Give again, unaltered, the line with "Schedule Install (572, 332)" and all lines that follow it in the listing below, minus any pictures.

[[ Given data open ]]

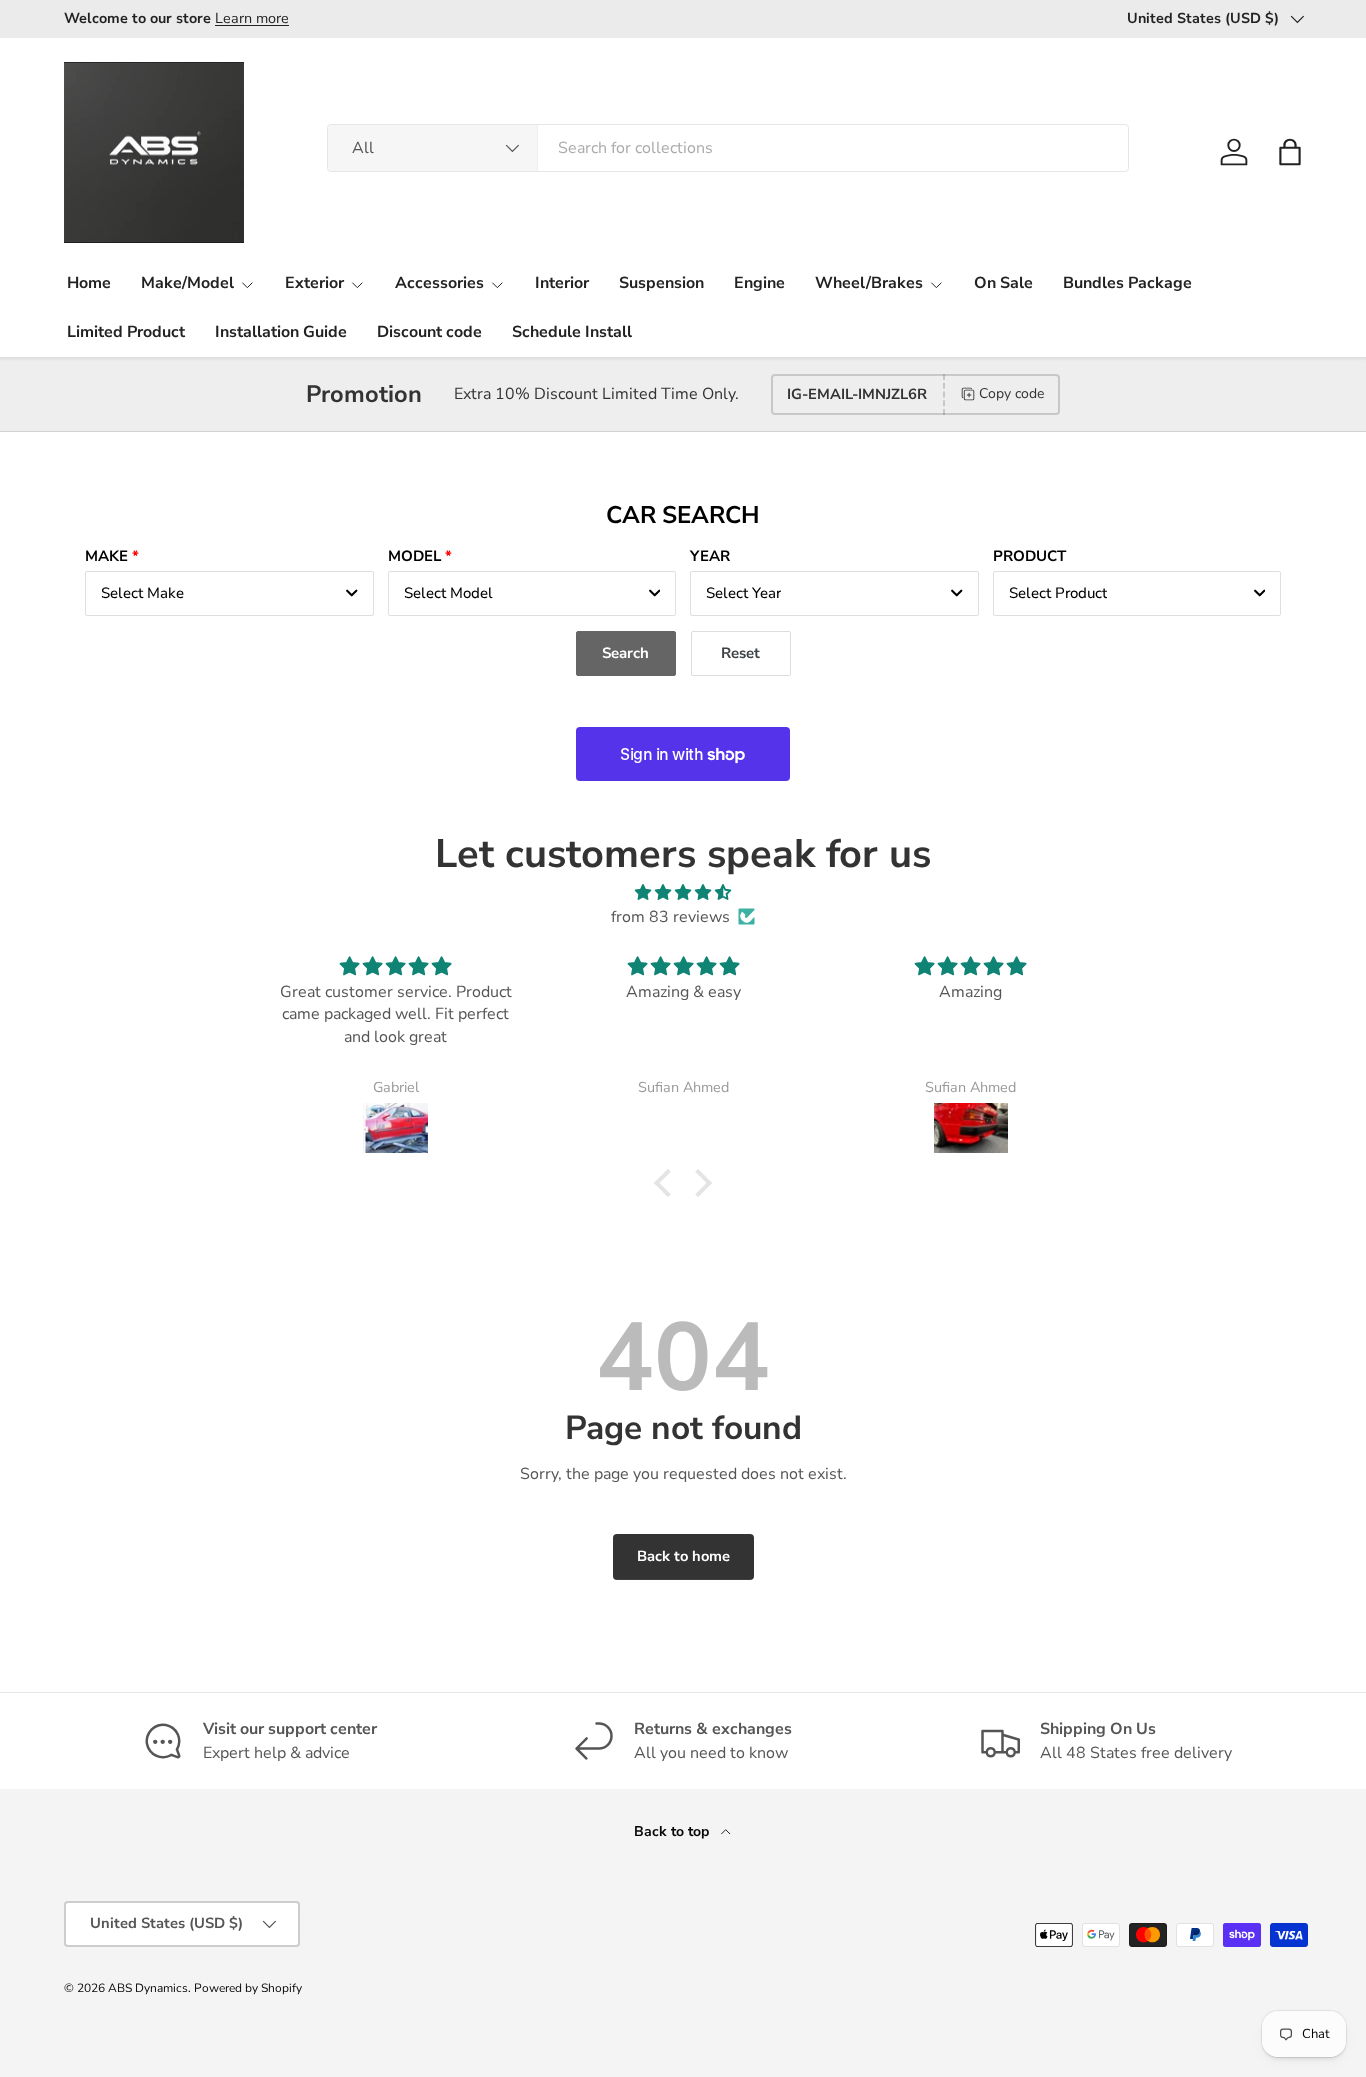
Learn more (252, 18)
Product (1029, 556)
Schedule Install (572, 332)
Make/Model (187, 283)
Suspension (661, 283)
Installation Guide (281, 332)
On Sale (1003, 283)
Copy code (1011, 393)
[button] (1290, 152)
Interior (562, 283)
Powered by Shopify (248, 1988)
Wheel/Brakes (869, 283)
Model (414, 556)
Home (89, 283)
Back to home (683, 1556)
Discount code (429, 332)
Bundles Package (1127, 283)
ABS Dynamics (148, 1988)
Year (710, 556)
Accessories (439, 283)
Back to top (673, 1831)
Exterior (314, 283)
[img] (683, 892)
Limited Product (126, 332)
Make (106, 556)
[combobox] (728, 148)
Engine (759, 283)
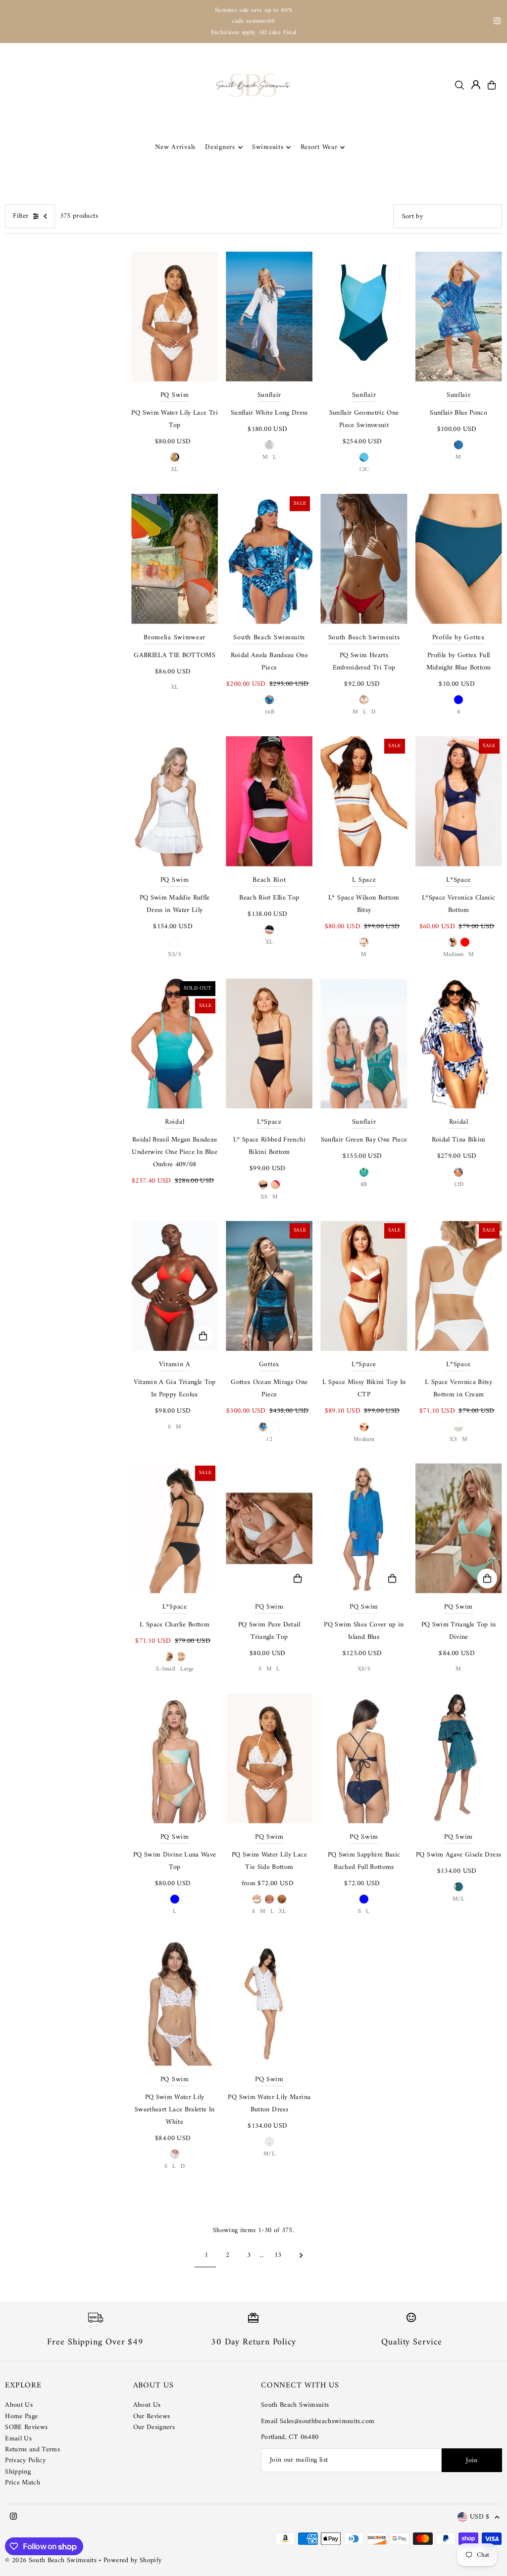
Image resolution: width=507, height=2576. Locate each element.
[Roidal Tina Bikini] (458, 1044)
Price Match (22, 2483)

[[ Given data closed ]]

**Written answer:**
Schedule Install (572, 332)
Make/Model (187, 283)
Suspension (661, 283)
Installation Guide (281, 332)
On Sale (1003, 283)
Copy code (1011, 393)
[button] (1290, 152)
Interior (562, 283)
Powered by Shopify (248, 1988)
Wheel/Brakes (869, 283)
Model (414, 556)
Home (89, 283)
Back to home (683, 1556)
Discount code (429, 332)
Bundles Package (1127, 283)
ABS Dynamics (148, 1988)
Year (710, 556)
Accessories (439, 283)
Back to top (673, 1831)
Exterior (314, 283)
[img] (683, 892)
Limited Product (126, 332)
Make (106, 556)
[combobox] (728, 148)
Engine (759, 283)
Image resolution: width=507, height=2576. Locate each element.
[Roidal Tina Bikini] (458, 1044)
Price Match (22, 2483)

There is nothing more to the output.